Reginald FitzUrse, William de Traci, Richard le Bret and Hugh de Morville are spied at four points during their year-long hideout in Knaresborough Castle, Yorkshire. Commanded by Henry II to "seek penitent obscurity", this unrepentant quartet passes the time in boarding-school humour. Instead of fasting and prayer, there's a daily diet of moaning, bickering, smut, homosexual cravings, madness and lashings of 12th-century savagery.
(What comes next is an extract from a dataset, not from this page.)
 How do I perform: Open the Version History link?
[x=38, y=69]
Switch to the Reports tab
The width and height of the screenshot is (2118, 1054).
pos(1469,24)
Life as a secondary-school teacher must have given Corcoran a wealth of material to draw on, but other influences are also apparent: Blackadder in particular, the Carry On films in general. You could also argue that it more often resembles a pilot sitcom than a play. Yet with the Archbishop of Canterbury branded a "complete and utter fuckwit", Murder in the Cathedral it ain't.
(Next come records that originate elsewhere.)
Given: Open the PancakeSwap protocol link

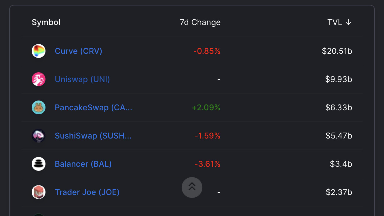Looking at the screenshot, I should 93,107.
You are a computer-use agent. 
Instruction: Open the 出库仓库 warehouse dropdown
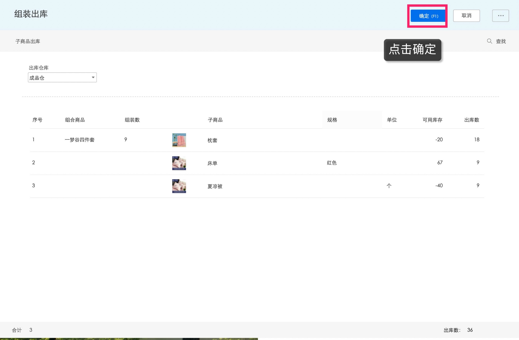pos(62,77)
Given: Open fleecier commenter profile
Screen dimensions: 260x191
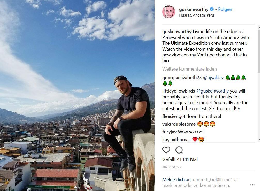Looking at the screenshot, I should tap(170, 116).
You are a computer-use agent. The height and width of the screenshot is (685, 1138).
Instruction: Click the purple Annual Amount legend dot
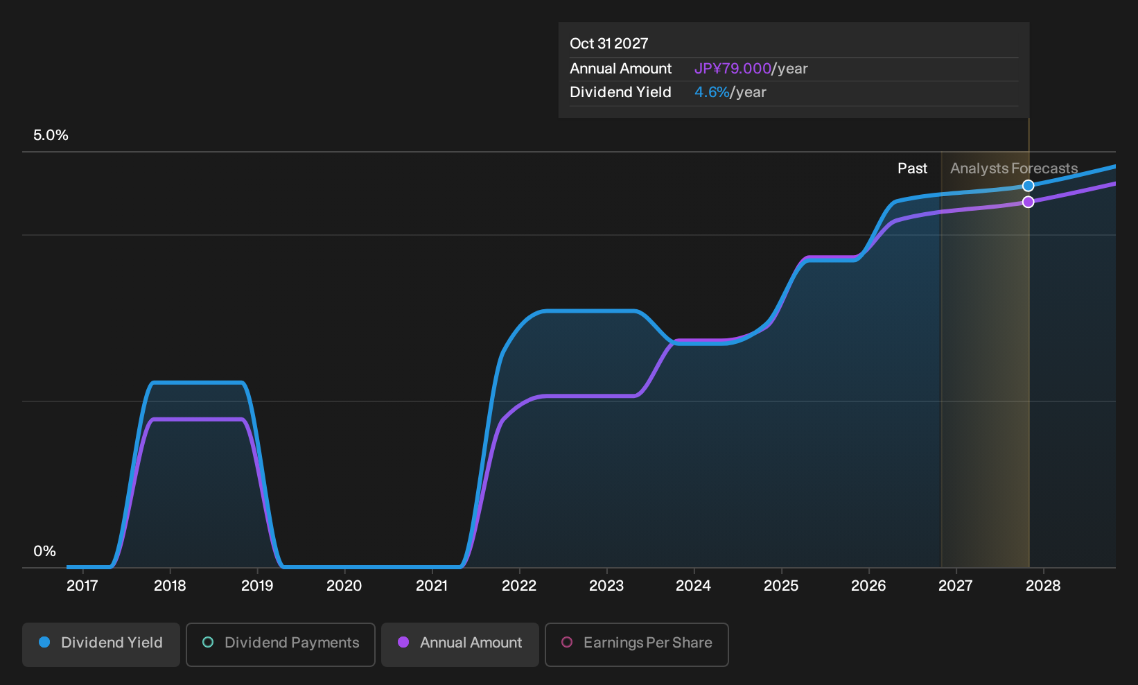pos(403,642)
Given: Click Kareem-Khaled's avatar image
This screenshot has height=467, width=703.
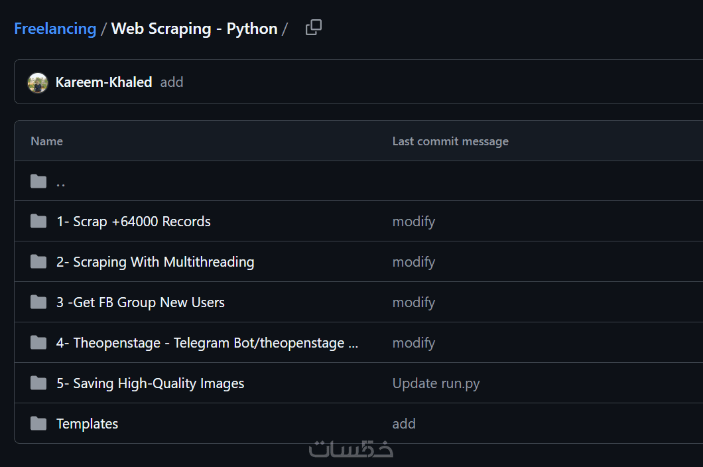Looking at the screenshot, I should (38, 82).
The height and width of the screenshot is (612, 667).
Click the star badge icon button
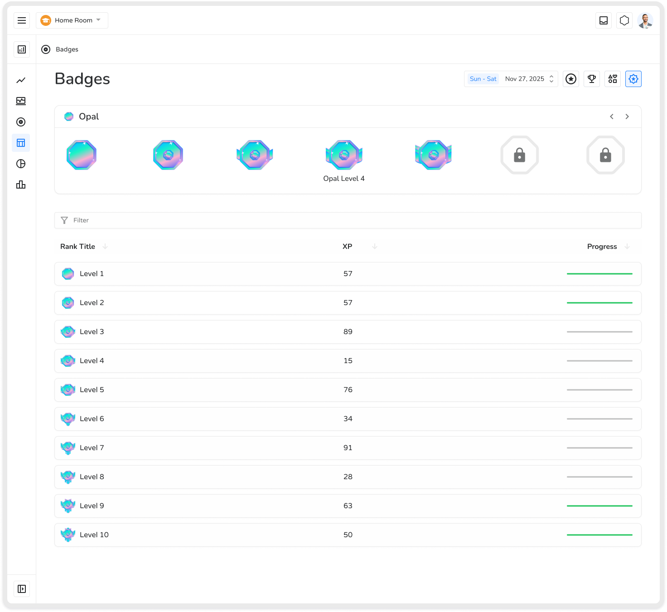coord(571,79)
But, setting aside the fact that TV wouldn't tolerate the swearing, it would be a mistake to dismiss this as imitative small-screen fare. The exuberant filth is part of a serio-comical siege against certainty. Lines such as "What an almighty fuck-up this is" may seem lazy, but Corcoran deploys them so that the knights seem both stressed-out products of Nineties' lad culture, and oddly true to their own rough age.
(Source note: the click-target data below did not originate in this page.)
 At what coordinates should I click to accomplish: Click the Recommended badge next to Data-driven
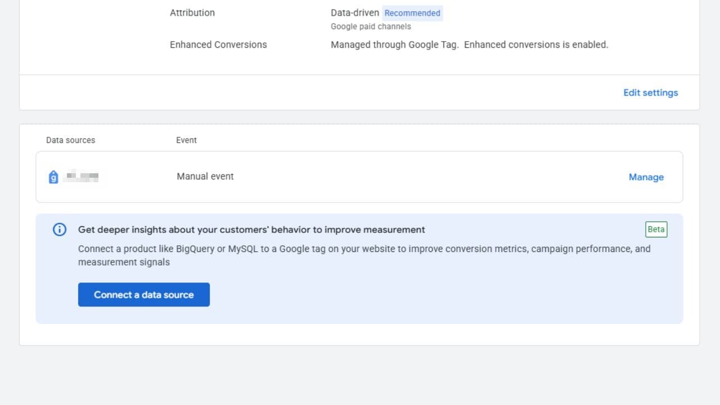(x=412, y=13)
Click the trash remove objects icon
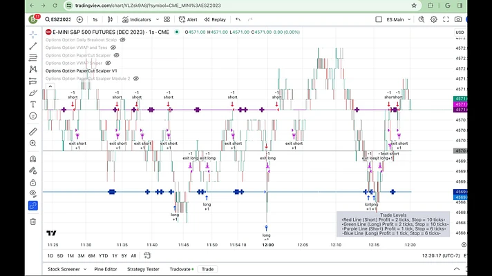492x276 pixels. pyautogui.click(x=33, y=221)
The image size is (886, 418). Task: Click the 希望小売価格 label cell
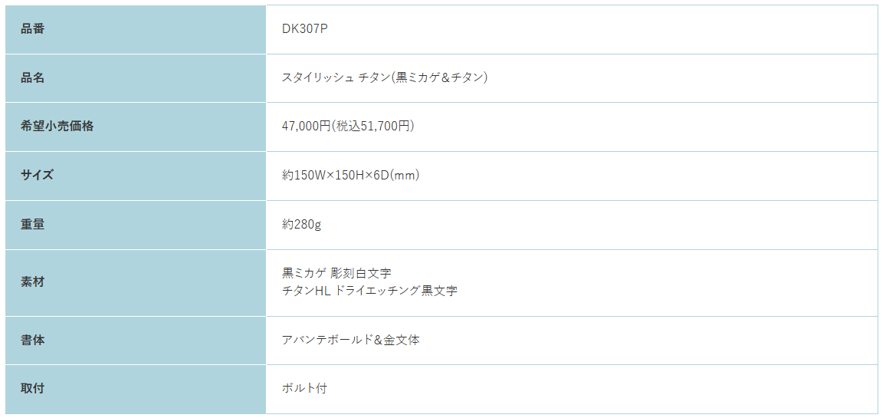[x=136, y=127]
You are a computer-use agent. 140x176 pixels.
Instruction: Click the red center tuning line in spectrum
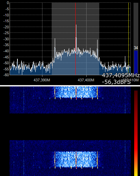pos(75,39)
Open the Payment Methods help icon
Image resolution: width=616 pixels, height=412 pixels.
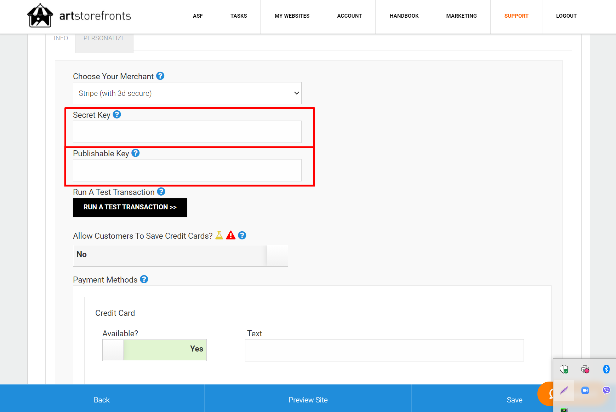(x=144, y=279)
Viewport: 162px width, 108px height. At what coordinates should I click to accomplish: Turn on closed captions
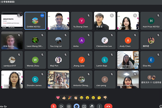(69, 106)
If Corcoran doesn't quite succeed in bringing various ideas about free will and male love to the boil, his act of imaginative trespass is so well served by Richard Wilson's beautifully paced production, you hardly care. Weighted with armour, tunics and boots, the actors strut around a gloomy castle, mustering peacockish assurance as easily as moping defeat. Gruesome details of medieval life are lovingly realised, most treasurably when Mali Harries's no-nonsense serving-woman yanks a tooth from the bleeding gums of Brito, Jonny Lee Miller's sensitive stud, with giant pliers. In a strong cast, Christopher Fulford endears himself as Brito's surrogate father and would-be lover, but it is the former Trainspotting star's alluringly intelligent presence that makes his the knight you'll remember.